Eight new groups were initiated by the National Center for Institutional Diversity in an effort to create multidisciplinary collaboration between University faculty, staff and students on important social issues such as diversity and inclusion.

The new groups included four new Think-Act Tanks: Advancing Social Science Scholarship and Teaching on Latino Youth and Families, Embodiment and Environmental Art Practice, Queer/Cuir/Feminist Group of the Americas and Museums and Publics: Engaging Detroit, Berlin, and the Future of the City.

In an email to The Daily, Director of the NCID and professor of education and psychology, Tabbye Chavous, explained the goal the NCID had in mind when establishing the new Think-Act Tanks.

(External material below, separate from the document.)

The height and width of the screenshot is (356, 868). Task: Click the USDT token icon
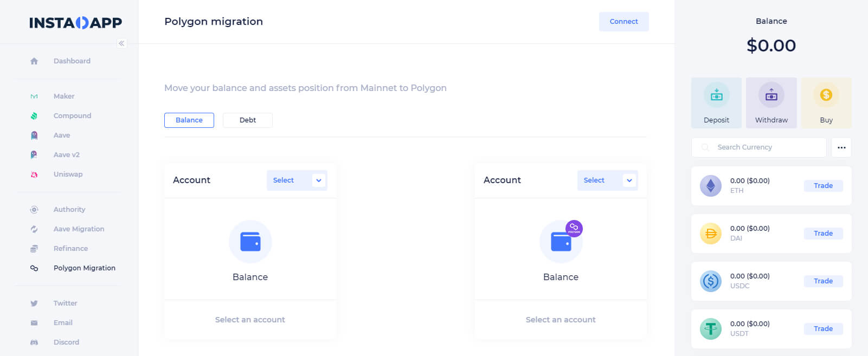coord(710,329)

“Think-Act Tanks are faculty groups dedicated to advancing a collective research agenda around pressing social issues in our society,” Chavous wrote. “The structure and foci of these multi-disciplinary, multi-institutional, and multi-generational research teams challenge the historical academic culture of working in silos and supports scholars to work with new colleagues across the campus and across the globe.”

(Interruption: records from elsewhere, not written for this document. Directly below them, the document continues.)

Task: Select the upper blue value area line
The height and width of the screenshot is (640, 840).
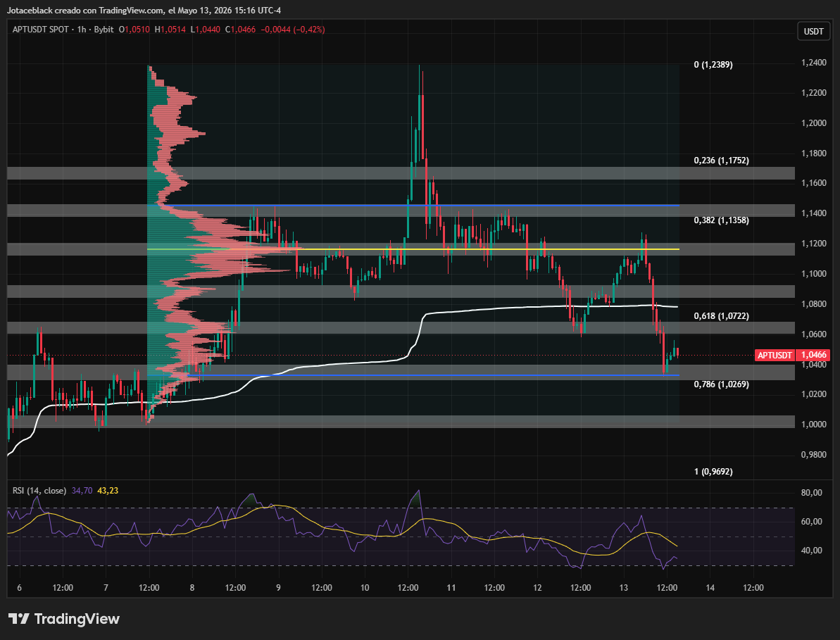Action: (x=413, y=205)
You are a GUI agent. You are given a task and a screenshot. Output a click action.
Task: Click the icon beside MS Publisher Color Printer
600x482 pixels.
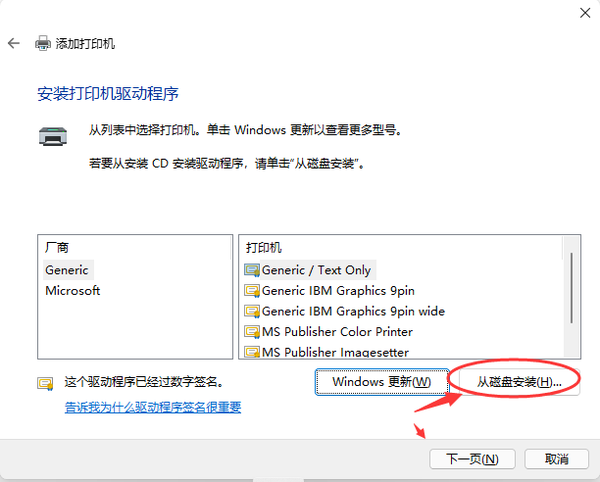pyautogui.click(x=251, y=332)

Lawrence La Fountain-Stokes, faculty lead of the Queer/Cuir/Feminist Group of the Americas, enforced how crucial it is to have people from different cultural backgrounds collaborate with one another.

“We bring scholars from across Latin America, the United States and Europe to discuss issues of queer sexuality in Latin America from a diverse perspective including activism, potential research and the arts,” La Fountain-Stokes said. “There is a great need for well-informed discussions for our gender and sexuality and their social implication and how they operate in the United States and internationally. Each country in Latin America faces very different struggles, because there are this historical tradition and cultural tradition of how gender and sexuality are dealt with in those countries.”

By helping scholars generate articles through the University on topics such as sexuality in Latin America, La Fountain-Stokes hopes to create more discussions.

“The goal of our Think-Act Tank is to bring together diverse scholars who are thinking and researching about sexuality and politics in Latin America regarding diversity or queer issues,” La Fountain-Stokes said. “The goal is to create a network among people, and also to generate knowledge and to share knowledge by publishing academic research through peer-reviewed journals.”

In addition to the Think-Act Tanks, the NCID also established four new knowledge communities: Asian Pacific Islander Desi/American Knowledge Community, Mapping Disability Inclusion Knowledge Community, Counting Invisible Diversity at U-M: Middle Eastern and North African Box Knowledge Community and the Undocumented Students Knowledge Community.

Chavous emphasized the importance of interdisciplinary collaboration when it comes to dealing with complicated social issues. She said promoting communication and cooperation is one of the primary goals of creating Think-Act Tanks and knowledge communities. 

“Academic culture has historically promoted individual faculty working in disciplinary silos,” Chavous wrote. “While those contributions have been important, we believe that drawing from diverse perspectives, including a variety of disciplinary theory, methods, and practices, can only increase our levels of understanding on a given topic.”

Mary Rose, staff co-lead of the Asian Pacific Islander Desi/American Knowledge Community, agreed having these new knowledge communities and the collaboration between staff, faculty and students is especially crucial to the underrepresented and diverse APID/A community on campus. 

“Our knowledge community wants to look into the availability of all institutional data on Asian Pacific Islander Desi/American, and that includes students, faculty and staff,” Rose said. “We are interested in doing this project because we are a very diverse group; there are over 40 different languages, let along ethnicities under this APID/A umbrella, and there is a lot of different needs and issues.”

All these new groups have been created under the office of Diversty, Equity & Inclusion’s Strategic Plan, which seeks to enhance demographic and cultural diversity on campus and promote the production and dissemination of innovative scholarship around DEI issues. 

While there have been significant changes and improvements within the University in terms of diversity and inclusion, Chavous assured the NCID is always looking to do more. 

“Our recent NCID efforts seek to ensure that DEI scholarship and engagement work are both valued and elevated as part of an intellectually rich institution,” Chavous said. “As outlined in the DEI plans and progress reports across various campus units, our campus has made strides in student recruitment, addressing campus and classroom climate, and supporting scholarly initiatives on DEI topics. But the DEI reports also highlight that we have more work to do to make the progress we want to make in order to realize our goals of diversity and excellence.”

Although the Think-Act Tanks and new Knowledge Communities are still in their early stages, many of them have already started planning for the upcoming school year. For example, La Fountain-Stokes and the Q/C/F Group of the Americas are planning on hosting the Queer/Cuir Américas Symposium in September this year, which aspires to create a public space at the University of Michigan for the discussion of LGBTQ Latinx, Indigenous and Afro-diasporic gender and sexuality.

“I am very excited about welcoming 15 scholars to Ann Arbor in September to have this conversation at the Queer Symposium,” La Fountain-Stokes said. “I think it is going to create a meaningful discussion of LGBTQ and sexuality in Americas on campus.”